I do not currently drive, fyi.

Even within the construct of medical and scientific opinion, disability is in flux. Many diagnoses are by exclusion or elimination. Many are invisible. Some may seem to be less burdensome to the individual than they actually are. Many seem fake. If relying on able-bodied opinions and observations of disability were to define the livelihood and access of a group of people, we’d all be screwed.

Oh wait….we are.


6 responses to “What, you were expecting….?

  1. it’s ironic that at the end of this post, the ad is from a for-profit law firm encouraging people to contact them to get their eligibility evaluation to get on ssdi.
    i am constantly trying to think about how so many ideas around disability are tied up in capitalism, and to finish this post and then have that jump in my face was a pretty stark one.


  2. God, yes. There used to be one subway station I would go out of my way to avoid because not only did the guard outright refused to unlock the disabled gate for me, but he would come out of his booth and berate me for using a disability pass when he could see perfectly well that I could walk (because that’s the only kind of disability!). Once I stood in the station and called the MBTA police and waited for 15 minutes until the cop showed up and yelled at the guy and told him he had to let me through.

    (invisible disability; I needed the gate because the old turnstiles were too narrow to let me through with the special bag I have to use because of my disability.)


    • Isn’t it a pain in the ass to have to call the police? I’ve done it too, and while it’s the ‘right thing’ and definitely a way to protect ourselves, I feel like it also outs us as rabbler-rousers and targets for potential future discrimination or victimization.
      I have a friend who secret-rides the T and has told me countless stories of drivers not putting the ramp out when requested, even though the ramp (used only for people in wheelchairs) is for anyone who requests it. Drivers don’t get to decide who needs a service! The individual does!

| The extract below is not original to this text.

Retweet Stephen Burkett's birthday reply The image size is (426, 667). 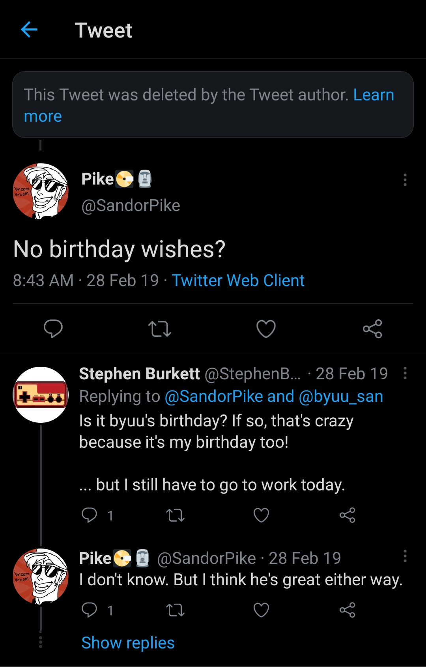(x=175, y=515)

  3. I had a bus driver drive right past my bus stop on Friday evening when she saw I had my non-service dog with me. But there was no way she could have known that Misty wasn’t a service dog without asking me – non-service dogs are at driver discretion, but service dogs have to be allowed at all times. Rather than stop the bus and ask, and politely decline to carry a non-service dog due to not liking dogs, she just blew right past. If Misty were a service dog, I’d have been super pissed.


  4. My favorite response is “You don’t _look_ stupid.” but I don’t usually have the guts to say it.